Why No One Stops Israel
Every day we watch the images. Hospitals turned to rubble. Families erased in an instant. White phosphorus raining down like deadly manna. And still, the world does nothing. Governments mouth “concern” while continuing to arm the state that carries out what the rest of us recognise plainly as genocide.
Why?
The answer isn’t complicated. It’s money, lobbying, and power. But it’s also history, guilt, and cowardice.
In the United States, pro-Israel lobbies like AIPAC wield more influence than most voters could dream of. They pour millions into campaigns, dictate who rises and who falls in Congress, and ensure that any politician who dares criticise Israel pays a heavy price. Washington doesn’t represent the people — if it did, public opinion, especially among younger Americans, would already have shifted US policy. Washington represents donors, weapons manufacturers, and entrenched alliances.
Because this isn’t just about ideology. It’s about the military-industrial complex. Israel receives $3.8 billion in US military aid annually — but it’s not just a client, it’s also a laboratory. Weapons are tested on Palestinians, then marketed around the world as “combat proven.” Drones, surveillance systems, riot control technologies — all perfected on occupied land. War and occupation become profitable business models.
In Europe, silence is fed by guilt. The Holocaust remains an open wound, but instead of confronting their own histories of fascism and complicity, European states outsource atonement to Palestine. “Supporting Israel” is dressed up as moral duty, even when it means turning away from international law, even when it means turning away from the human rights principles Europe claims to embody.
And everywhere, the threat hangs in the air: speak against Israel, and you will be branded antisemitic. A false equivalence weaponised to shut down criticism, even when Jewish voices are among the loudest calling this what it is. Politicians, artists, academics, NGOs — silenced not because they are wrong, but because they are afraid.
The media plays its role too, softening language into propaganda: “clashes” instead of massacres, “conflict” instead of occupation, “both sides” instead of coloniser and colonised. A genocide packaged as balance.
Meanwhile, leaders line up in complicity. Trump, who signs the cheques. Ursula von der Leyen, who parrots Israel’s right to defend itself while schools in Gaza are turned to ash. Rishi Sunak, Emmanuel Macron, Olaf Scholz — the self-declared defenders of liberal democracy, all covering for an apartheid state because it suits their strategic interests.
This is why no one stops Israel: because genocide is profitable. Because empire protects empire. Because guilt is easier to project than to resolve. Because politicians fear lobbyists more than they fear the judgement of history.

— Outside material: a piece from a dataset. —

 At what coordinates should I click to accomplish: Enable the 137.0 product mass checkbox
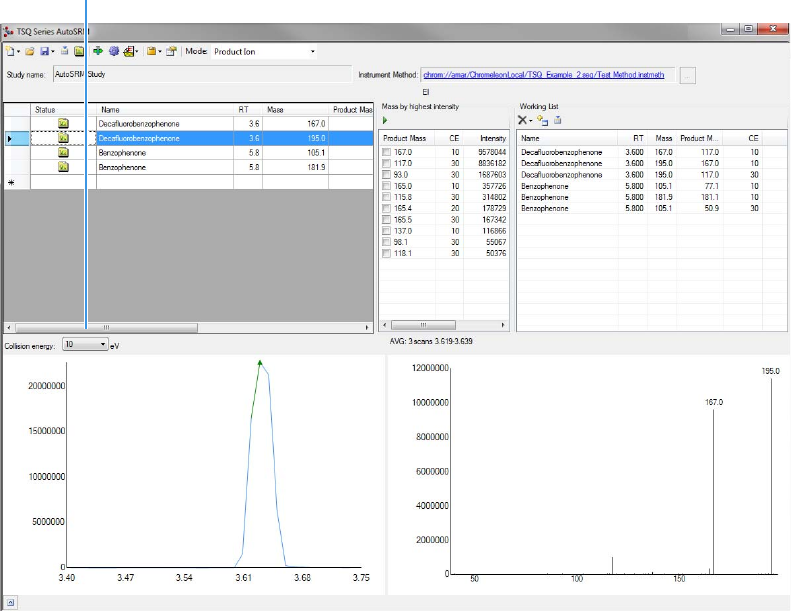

But if leadership is corrupt — as it always is — then it’s up to the people. It always has been.
It was the people in Portugal in 1974, handing out red carnations to soldiers, who ended decades of dictatorship without firing a shot.
It was the people in South Africa, building boycotts and refusing complicity, who forced the world to confront and dismantle apartheid.
It was the people in the Civil Rights Movement in the United States, marching and sitting in, who tore down Jim Crow when politicians would have left it standing.
Change doesn’t come from leaders. It comes from ordinary people who decide that enough is enough, who refuse to accept the story as it’s written.
And that is where the power lies now: not in the halls of parliaments or in the budgets of weapons contractors, but in the streets, in solidarity, in the refusal to stay silent while genocide is carried out before our eyes.




Thank you 🇵🇸 it's the same old story over and over, people pretending shit is complicated when all it is is money and power.
This essay is incredibly dear to me.